(Dataset entries)
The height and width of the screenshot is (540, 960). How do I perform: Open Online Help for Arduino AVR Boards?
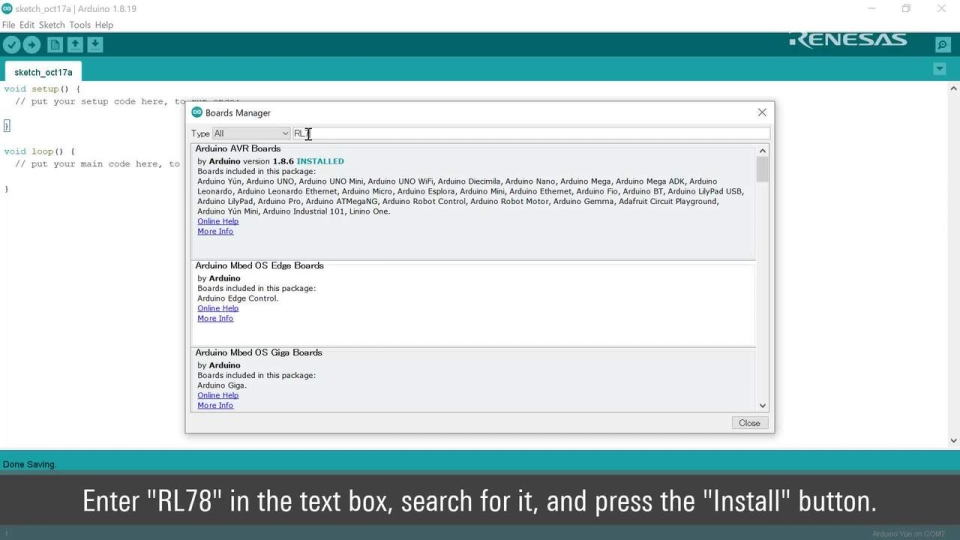click(x=217, y=221)
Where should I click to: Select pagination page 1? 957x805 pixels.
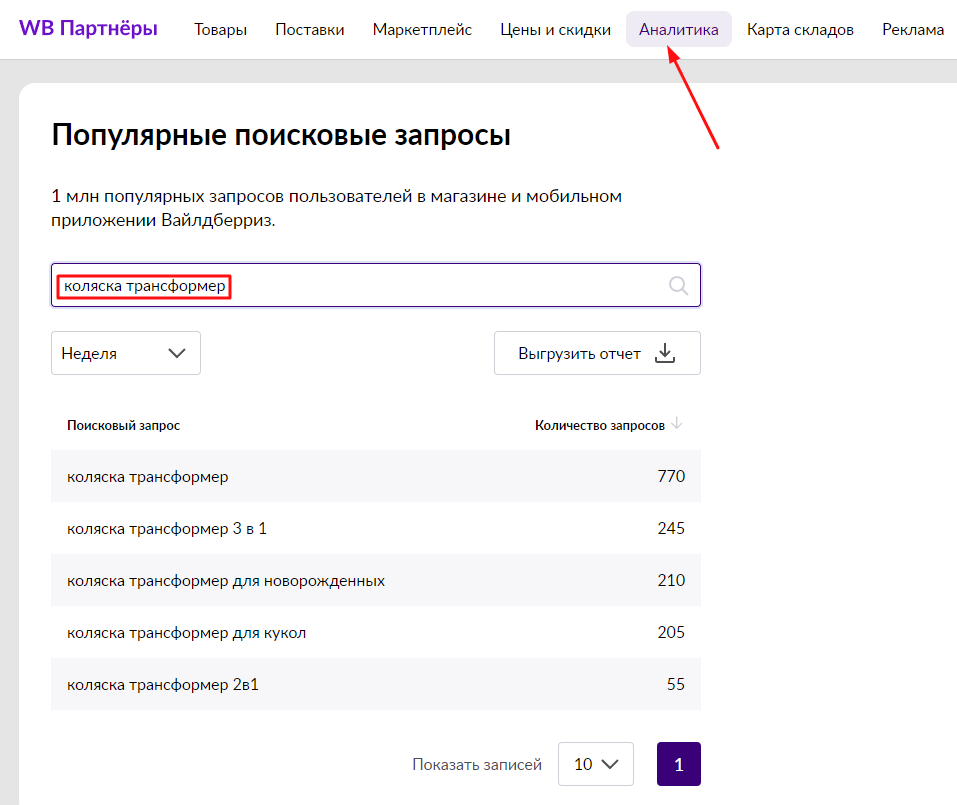pos(678,763)
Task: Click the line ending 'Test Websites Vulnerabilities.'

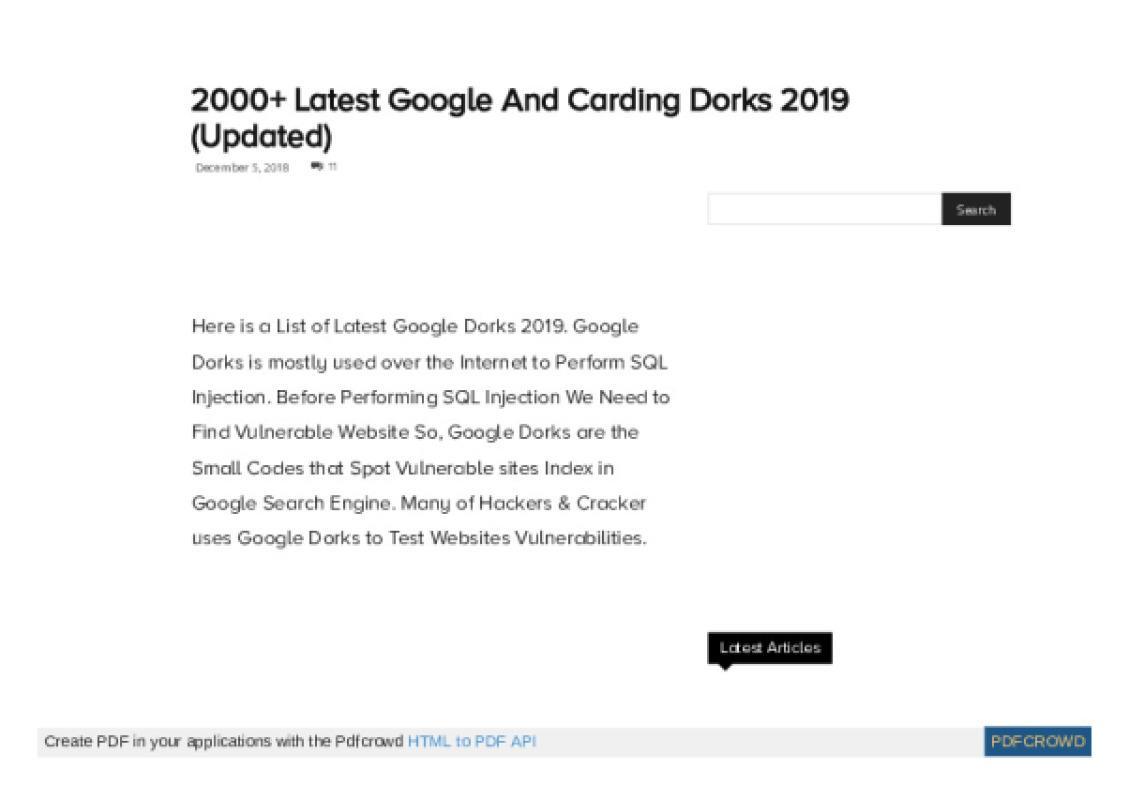Action: (419, 538)
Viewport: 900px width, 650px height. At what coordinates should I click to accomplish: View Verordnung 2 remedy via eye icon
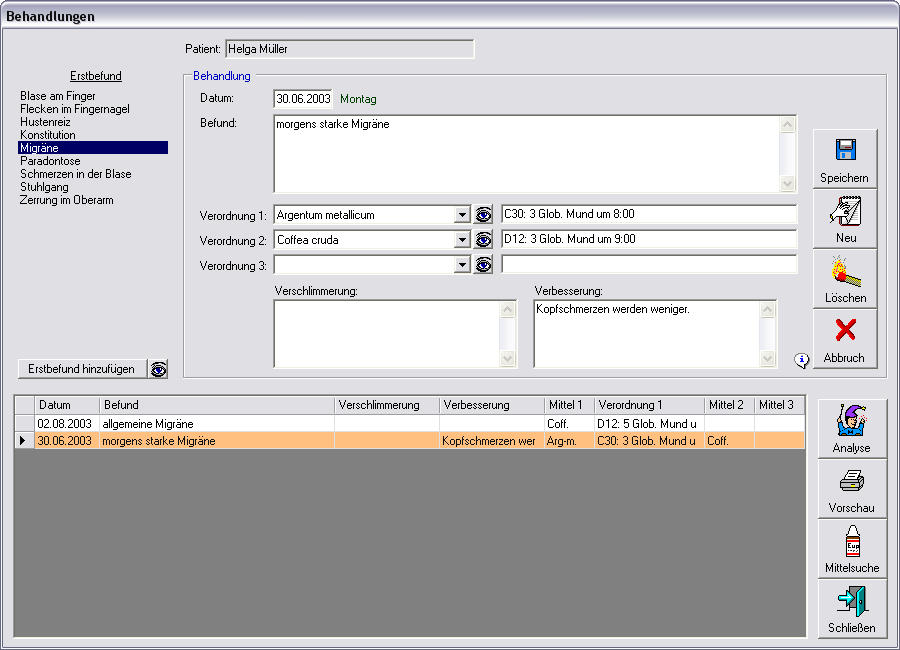pyautogui.click(x=484, y=239)
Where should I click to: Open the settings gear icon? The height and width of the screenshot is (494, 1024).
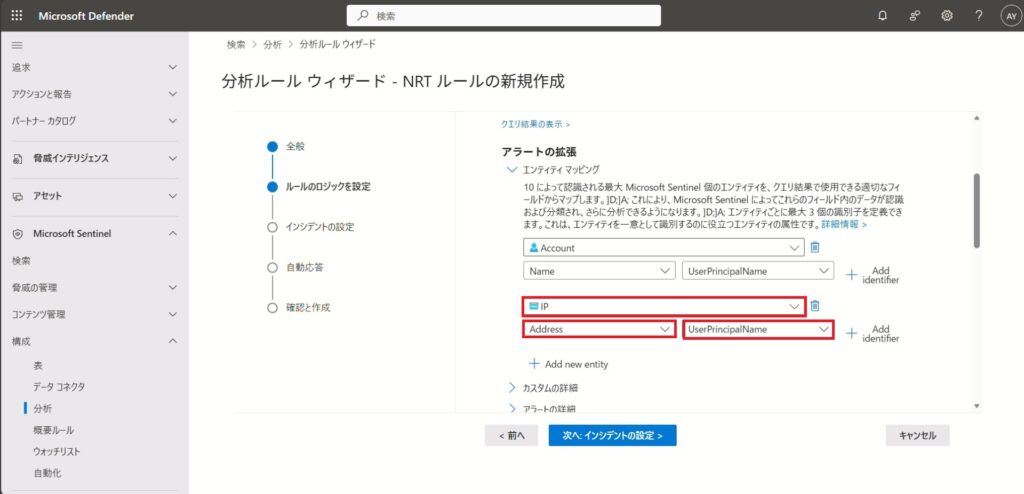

• _Directions for this task_: Give again, word for word, only the lines from the one with "Task: Click the" through the last line of the entries, both included; no pictures go in the copy.

• _Response for this exercise_:
Task: Click the line ending 'Test Websites Vulnerabilities.'

Action: (419, 538)
Viewport: 900px width, 650px height. At what coordinates should I click to accomplish: View Verordnung 2 remedy via eye icon
pyautogui.click(x=484, y=239)
Where should I click to: Open the settings gear icon? The height and width of the screenshot is (494, 1024).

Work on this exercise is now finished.